→ **Exercise aim**
I would like the entries transcribed word for word, please, with the pictures removed.

→ **Data records**

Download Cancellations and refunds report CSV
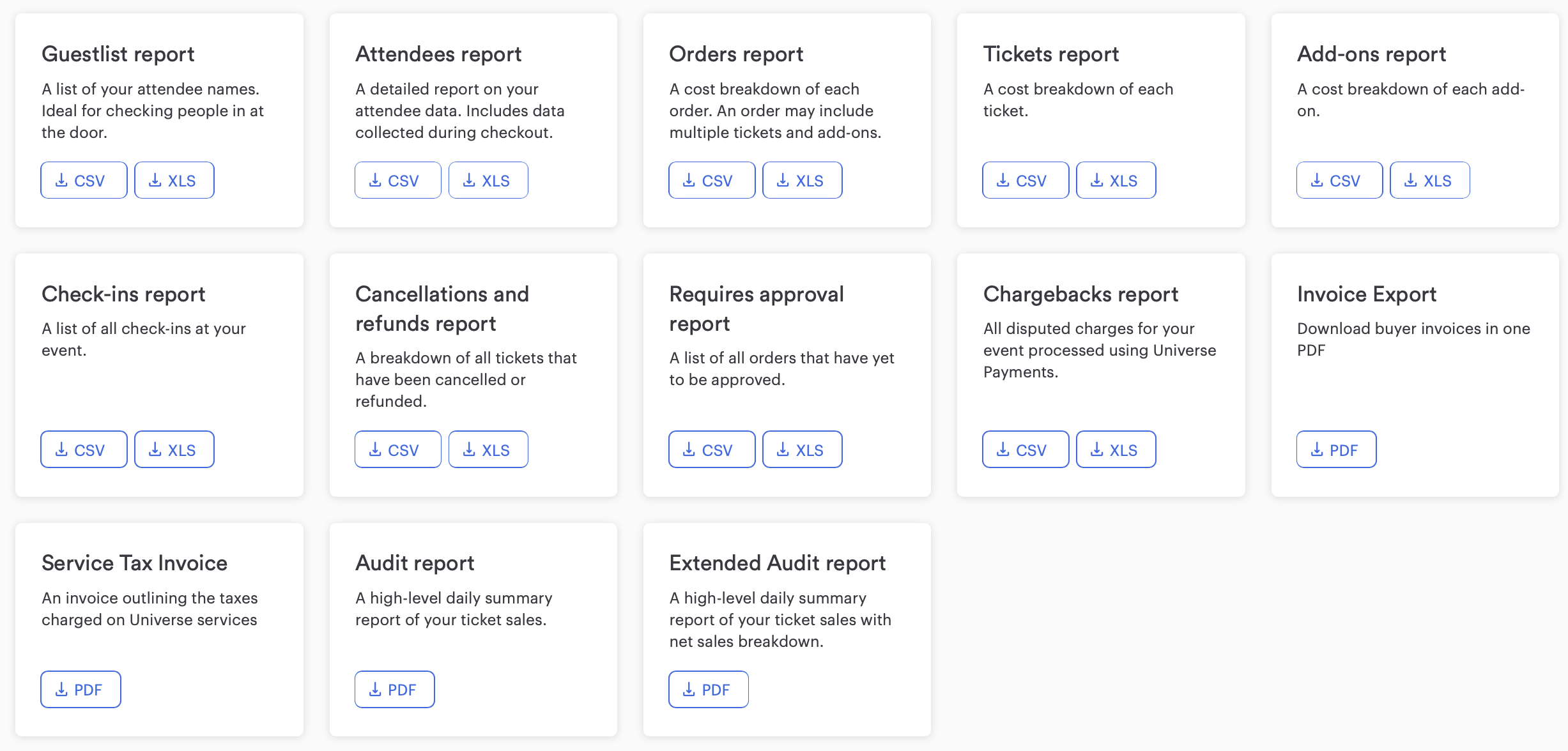 click(x=397, y=450)
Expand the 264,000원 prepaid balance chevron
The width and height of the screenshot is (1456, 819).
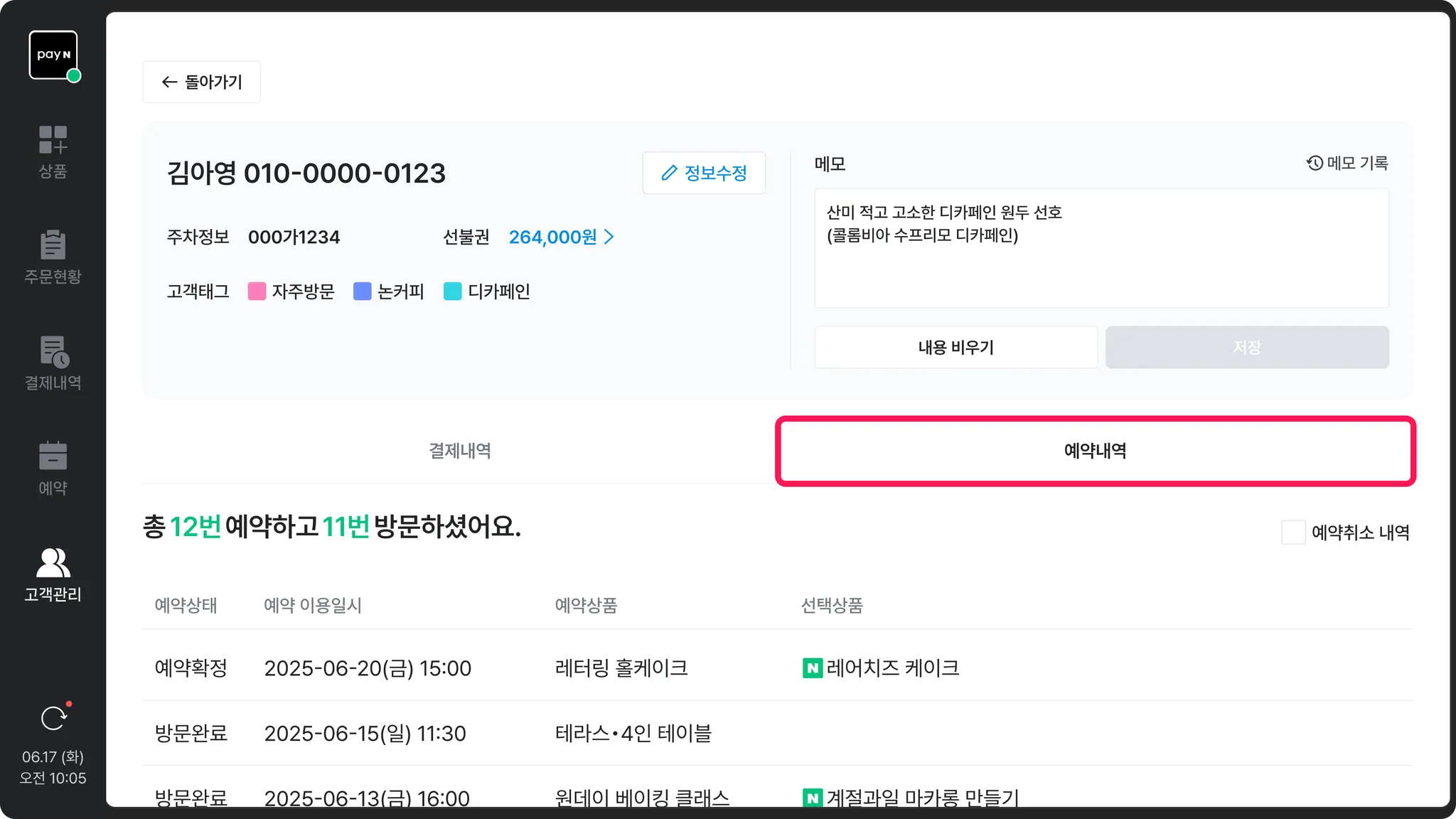point(609,237)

→ **Answer to this problem**
Download Cancellations and refunds report CSV
 click(x=397, y=450)
Expand the 264,000원 prepaid balance chevron
The width and height of the screenshot is (1456, 819).
point(609,237)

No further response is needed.